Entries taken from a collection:
··········

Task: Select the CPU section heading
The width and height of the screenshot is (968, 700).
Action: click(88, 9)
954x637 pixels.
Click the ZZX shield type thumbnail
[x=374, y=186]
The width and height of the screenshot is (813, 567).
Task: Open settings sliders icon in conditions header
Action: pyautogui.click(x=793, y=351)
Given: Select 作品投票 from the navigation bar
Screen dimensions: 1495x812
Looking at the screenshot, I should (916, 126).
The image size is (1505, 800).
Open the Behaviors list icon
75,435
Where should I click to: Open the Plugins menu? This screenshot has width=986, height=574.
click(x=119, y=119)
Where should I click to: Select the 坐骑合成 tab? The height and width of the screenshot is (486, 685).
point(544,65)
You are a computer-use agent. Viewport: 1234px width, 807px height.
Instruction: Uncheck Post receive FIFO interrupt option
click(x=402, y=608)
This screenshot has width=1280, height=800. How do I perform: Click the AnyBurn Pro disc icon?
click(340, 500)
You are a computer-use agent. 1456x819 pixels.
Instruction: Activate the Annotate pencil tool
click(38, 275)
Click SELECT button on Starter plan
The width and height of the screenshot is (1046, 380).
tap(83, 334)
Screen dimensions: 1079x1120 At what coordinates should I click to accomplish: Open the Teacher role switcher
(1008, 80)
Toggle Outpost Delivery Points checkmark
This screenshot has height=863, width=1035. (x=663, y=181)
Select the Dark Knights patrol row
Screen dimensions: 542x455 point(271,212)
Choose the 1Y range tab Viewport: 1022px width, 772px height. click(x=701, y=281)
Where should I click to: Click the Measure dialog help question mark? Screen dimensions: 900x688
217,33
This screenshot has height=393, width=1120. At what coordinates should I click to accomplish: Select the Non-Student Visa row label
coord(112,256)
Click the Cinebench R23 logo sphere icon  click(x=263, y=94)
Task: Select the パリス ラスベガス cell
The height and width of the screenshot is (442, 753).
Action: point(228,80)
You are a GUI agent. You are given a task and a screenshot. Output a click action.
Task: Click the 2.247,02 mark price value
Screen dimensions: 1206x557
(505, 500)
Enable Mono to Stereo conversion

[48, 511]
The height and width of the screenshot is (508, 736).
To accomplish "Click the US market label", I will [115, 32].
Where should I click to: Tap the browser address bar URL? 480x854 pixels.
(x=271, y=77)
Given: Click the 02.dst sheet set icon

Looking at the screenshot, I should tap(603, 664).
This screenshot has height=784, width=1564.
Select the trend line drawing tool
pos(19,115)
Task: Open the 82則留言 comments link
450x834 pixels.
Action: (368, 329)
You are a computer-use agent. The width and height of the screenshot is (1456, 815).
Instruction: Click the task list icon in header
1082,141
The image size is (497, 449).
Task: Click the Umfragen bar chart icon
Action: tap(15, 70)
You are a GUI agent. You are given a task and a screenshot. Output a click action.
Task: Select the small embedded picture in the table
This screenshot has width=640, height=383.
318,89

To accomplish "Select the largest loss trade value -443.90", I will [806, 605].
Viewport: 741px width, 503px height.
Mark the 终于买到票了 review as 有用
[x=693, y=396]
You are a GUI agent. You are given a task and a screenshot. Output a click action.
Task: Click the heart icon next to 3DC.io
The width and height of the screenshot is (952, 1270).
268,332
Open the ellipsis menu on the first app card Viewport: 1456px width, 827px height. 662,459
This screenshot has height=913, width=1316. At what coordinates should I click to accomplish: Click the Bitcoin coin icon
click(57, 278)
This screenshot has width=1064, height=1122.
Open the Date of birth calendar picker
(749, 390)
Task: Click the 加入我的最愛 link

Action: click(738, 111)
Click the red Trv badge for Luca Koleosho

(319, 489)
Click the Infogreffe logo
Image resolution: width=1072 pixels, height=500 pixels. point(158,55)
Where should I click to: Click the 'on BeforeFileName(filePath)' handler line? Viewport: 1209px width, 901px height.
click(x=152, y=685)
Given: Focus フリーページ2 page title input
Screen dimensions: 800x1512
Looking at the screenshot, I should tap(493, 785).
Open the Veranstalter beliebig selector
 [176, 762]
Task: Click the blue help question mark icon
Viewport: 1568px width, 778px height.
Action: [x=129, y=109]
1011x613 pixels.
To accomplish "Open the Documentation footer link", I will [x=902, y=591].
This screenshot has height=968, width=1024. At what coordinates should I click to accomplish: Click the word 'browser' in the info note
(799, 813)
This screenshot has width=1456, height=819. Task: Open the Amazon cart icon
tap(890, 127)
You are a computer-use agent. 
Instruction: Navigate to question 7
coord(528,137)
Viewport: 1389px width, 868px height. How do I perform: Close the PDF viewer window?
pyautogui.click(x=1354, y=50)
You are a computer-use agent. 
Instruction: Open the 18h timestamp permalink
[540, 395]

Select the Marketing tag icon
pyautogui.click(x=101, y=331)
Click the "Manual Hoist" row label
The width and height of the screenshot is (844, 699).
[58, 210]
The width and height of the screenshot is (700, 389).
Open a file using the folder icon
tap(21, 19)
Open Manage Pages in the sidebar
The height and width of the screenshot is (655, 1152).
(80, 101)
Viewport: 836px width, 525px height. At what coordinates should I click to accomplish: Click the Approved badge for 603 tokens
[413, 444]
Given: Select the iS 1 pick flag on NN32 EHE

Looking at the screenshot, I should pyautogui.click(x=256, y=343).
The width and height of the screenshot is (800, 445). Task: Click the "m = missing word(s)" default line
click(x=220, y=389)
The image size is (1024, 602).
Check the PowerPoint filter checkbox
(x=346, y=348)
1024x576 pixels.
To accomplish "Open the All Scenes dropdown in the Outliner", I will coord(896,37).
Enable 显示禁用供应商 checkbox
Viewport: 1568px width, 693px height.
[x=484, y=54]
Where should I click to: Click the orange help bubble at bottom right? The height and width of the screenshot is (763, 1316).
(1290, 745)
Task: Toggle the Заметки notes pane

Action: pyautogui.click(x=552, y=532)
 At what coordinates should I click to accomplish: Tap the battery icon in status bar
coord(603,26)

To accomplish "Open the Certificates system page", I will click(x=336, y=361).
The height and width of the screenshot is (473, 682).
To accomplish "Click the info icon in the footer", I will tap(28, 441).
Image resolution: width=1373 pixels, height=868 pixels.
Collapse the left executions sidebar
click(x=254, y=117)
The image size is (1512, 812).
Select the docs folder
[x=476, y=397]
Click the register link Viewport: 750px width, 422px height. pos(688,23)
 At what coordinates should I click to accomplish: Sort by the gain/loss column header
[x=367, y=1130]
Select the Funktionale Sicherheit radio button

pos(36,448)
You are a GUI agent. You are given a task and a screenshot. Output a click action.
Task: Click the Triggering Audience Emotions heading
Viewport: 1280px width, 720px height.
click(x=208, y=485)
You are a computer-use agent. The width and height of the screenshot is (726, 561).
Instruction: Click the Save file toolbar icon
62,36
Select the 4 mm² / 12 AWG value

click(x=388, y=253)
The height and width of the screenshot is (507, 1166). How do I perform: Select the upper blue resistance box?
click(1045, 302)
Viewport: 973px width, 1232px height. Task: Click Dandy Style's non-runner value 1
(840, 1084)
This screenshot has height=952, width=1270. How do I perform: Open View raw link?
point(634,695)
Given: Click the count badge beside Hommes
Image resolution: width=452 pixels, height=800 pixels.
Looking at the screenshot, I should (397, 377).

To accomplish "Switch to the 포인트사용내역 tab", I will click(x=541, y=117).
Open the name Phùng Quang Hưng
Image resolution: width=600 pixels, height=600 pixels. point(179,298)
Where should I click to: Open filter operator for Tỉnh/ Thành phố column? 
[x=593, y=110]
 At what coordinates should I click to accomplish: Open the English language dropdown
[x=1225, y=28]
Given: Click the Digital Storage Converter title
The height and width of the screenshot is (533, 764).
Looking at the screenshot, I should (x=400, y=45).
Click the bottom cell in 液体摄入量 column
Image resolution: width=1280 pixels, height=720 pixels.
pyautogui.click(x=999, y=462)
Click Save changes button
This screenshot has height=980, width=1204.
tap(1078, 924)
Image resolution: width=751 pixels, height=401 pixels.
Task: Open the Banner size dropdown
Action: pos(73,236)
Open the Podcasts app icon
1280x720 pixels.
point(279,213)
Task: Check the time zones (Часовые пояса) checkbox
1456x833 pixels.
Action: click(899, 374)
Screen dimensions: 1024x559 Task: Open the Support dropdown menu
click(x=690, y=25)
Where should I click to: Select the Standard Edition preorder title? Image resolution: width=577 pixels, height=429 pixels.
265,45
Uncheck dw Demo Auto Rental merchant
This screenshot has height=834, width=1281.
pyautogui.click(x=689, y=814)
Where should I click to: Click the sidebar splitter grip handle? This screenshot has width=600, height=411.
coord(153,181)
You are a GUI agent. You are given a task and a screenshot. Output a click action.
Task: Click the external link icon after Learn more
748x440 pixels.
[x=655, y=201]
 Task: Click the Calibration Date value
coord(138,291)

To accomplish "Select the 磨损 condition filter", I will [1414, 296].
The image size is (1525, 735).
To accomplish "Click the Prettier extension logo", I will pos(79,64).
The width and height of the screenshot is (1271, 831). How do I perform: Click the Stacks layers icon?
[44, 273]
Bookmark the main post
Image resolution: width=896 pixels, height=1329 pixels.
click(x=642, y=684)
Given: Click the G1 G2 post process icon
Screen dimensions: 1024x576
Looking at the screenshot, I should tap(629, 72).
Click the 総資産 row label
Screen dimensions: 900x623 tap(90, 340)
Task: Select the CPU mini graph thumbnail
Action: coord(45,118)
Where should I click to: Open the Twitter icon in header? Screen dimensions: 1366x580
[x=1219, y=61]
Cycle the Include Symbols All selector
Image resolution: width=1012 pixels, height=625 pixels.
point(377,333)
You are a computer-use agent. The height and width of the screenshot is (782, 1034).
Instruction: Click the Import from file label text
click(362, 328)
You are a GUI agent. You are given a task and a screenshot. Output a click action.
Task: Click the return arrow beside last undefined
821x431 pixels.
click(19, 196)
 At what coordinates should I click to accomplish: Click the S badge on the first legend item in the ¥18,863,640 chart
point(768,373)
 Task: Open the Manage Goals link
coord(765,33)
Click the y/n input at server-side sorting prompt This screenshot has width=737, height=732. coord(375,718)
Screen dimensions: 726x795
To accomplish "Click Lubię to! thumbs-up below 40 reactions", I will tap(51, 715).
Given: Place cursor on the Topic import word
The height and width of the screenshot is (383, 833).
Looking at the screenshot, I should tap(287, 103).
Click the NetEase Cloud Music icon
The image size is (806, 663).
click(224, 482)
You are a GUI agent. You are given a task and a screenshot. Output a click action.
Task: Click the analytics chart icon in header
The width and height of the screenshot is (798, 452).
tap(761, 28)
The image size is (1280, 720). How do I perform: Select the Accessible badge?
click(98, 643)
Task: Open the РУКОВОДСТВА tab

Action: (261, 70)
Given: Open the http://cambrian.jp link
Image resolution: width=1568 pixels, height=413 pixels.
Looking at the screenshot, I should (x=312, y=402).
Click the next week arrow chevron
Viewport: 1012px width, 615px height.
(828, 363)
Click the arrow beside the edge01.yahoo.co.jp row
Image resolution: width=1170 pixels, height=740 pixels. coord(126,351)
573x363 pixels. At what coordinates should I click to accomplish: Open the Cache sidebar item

··········

Output the data lines exactly as they appear, beginning with the line that contains "will click(x=336, y=361)." and continuing through the line that contains "will click(x=541, y=117).", including both.

To accomplish "Open the Certificates system page", I will click(x=336, y=361).
The height and width of the screenshot is (473, 682).
To accomplish "Click the info icon in the footer", I will tap(28, 441).
Image resolution: width=1373 pixels, height=868 pixels.
Collapse the left executions sidebar
click(x=254, y=117)
The image size is (1512, 812).
Select the docs folder
[x=476, y=397]
Click the register link Viewport: 750px width, 422px height. pos(688,23)
 At what coordinates should I click to accomplish: Sort by the gain/loss column header
[x=367, y=1130]
Select the Funktionale Sicherheit radio button

pos(36,448)
You are a GUI agent. You are given a task and a screenshot. Output a click action.
Task: Click the Triggering Audience Emotions heading
Viewport: 1280px width, 720px height.
click(x=208, y=485)
You are a computer-use agent. The width and height of the screenshot is (726, 561).
Instruction: Click the Save file toolbar icon
62,36
Select the 4 mm² / 12 AWG value

click(x=388, y=253)
The height and width of the screenshot is (507, 1166). How do I perform: Select the upper blue resistance box?
click(1045, 302)
Viewport: 973px width, 1232px height. Task: Click Dandy Style's non-runner value 1
(840, 1084)
This screenshot has height=952, width=1270. How do I perform: Open View raw link?
point(634,695)
Given: Click the count badge beside Hommes
Image resolution: width=452 pixels, height=800 pixels.
Looking at the screenshot, I should (397, 377).

To accomplish "Switch to the 포인트사용내역 tab", I will click(x=541, y=117).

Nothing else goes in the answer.